> [ENUNCIADO 1]
En el párrafo de la carta del Prelado que empieza «La oración es y será siempre», enumera todas las palabras con mayúscula inicial que no abren una oración. Agrupa en una sola entrada las que forman un mismo nombre.
> [ENUNCIADO 2]
Según la carta del Prelado, ¿por qué en el Opus Dei se reza todos los días pro unitate apostolatus, y qué se pide en esa oración? Responde en una a tres oraciones.
> [ENUNCIADO 3]
Continúa, por favor, la carta del Prelado a partir de su última oración.

++++ FRAGMENTO DEL DOCUMENTO

Carta del Prelado (febrero 2009)

03 de febrero de 2009

Queridísimos: ¡que Jesús me guarde a mis hijas y a mis hijos!

La oración es y será siempre la primera arma para conseguir el don divino de la unión de los cristianos. Hemos procurado utilizarla especialmente en las últimas semanas, con ocasión del octavario por la unidad, que en este año —dedicado a San Pablo— ha tenido especial relevancia. En el Opus Dei, además, como recomendaba San Josemaría, todos los días rezamos pro unitate apostolatus, pidiendo a Dios que los que invocan el nombre de Jesucristo, y lo reconocen como Señor, lleguen cuanto antes a formar un solo rebaño bajo un solo pastor[1].

++++++++
++++ LISTADO DE DATOS

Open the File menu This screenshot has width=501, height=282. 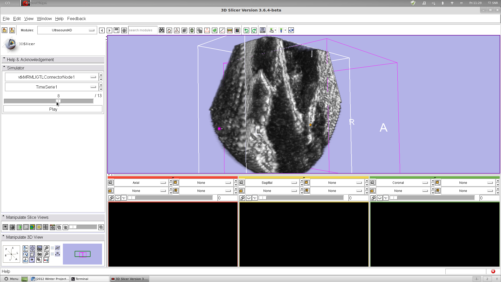(6, 19)
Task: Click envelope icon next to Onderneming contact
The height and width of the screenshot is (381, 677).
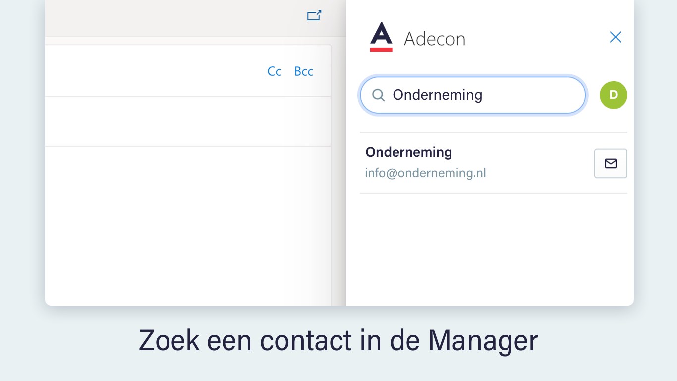Action: pos(611,163)
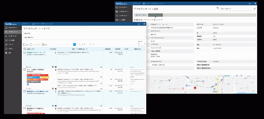Check the first company row checkbox
This screenshot has height=119, width=264.
coord(24,52)
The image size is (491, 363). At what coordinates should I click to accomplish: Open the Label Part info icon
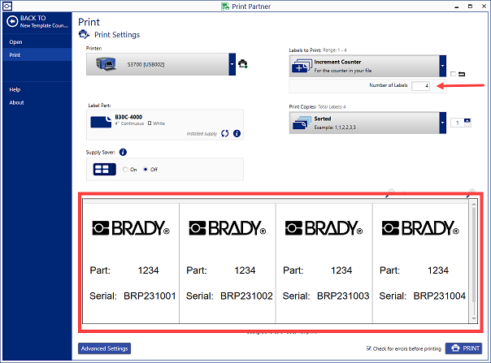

++++++++

> [RESPUESTA 1]
San Pablo, Opus Dei, San Josemaría, Dios, Jesucristo, Señor

> [RESPUESTA 2]
Se reza así porque lo recomendaba San Josemaría. En esa oración se pide a Dios que los que invocan el nombre de Jesucristo y lo reconocen como Señor lleguen cuanto antes a formar un solo rebaño bajo un solo pastor.

> [RESPUESTA 3]
Ahora deseo recordaros que, junto con la oración, toda la labor apostólica —también, por tanto, el trabajo en favor de la unidad de los cristianos— ha de ir acompañada por la expiación alegre y generosa, que nos une estrechamente a Jesucristo. No olvidemos que, en la Cruz, Nuestro Señor nos ha redimido de nuestros pecados y nos ha abierto el camino para identificarnos con Él.

Nuestro Padre solía repetir que la mortificación es «la oración de los sentidos»[2]. Hemos de amar a Cristo en la Cruz y compartir con Él nuestras pequeñas y grandes contrariedades —además de la penitencia personal voluntaria—, felices de poder colaborar, como enseña el Apóstol, en el crecimiento del Cuerpo Místico: ahora me alegro de mis padecimientos por vosotros, y completo en mi carne lo que falta a los sufrimientos de Cristo en beneficio de su cuerpo, que es la Iglesia[3].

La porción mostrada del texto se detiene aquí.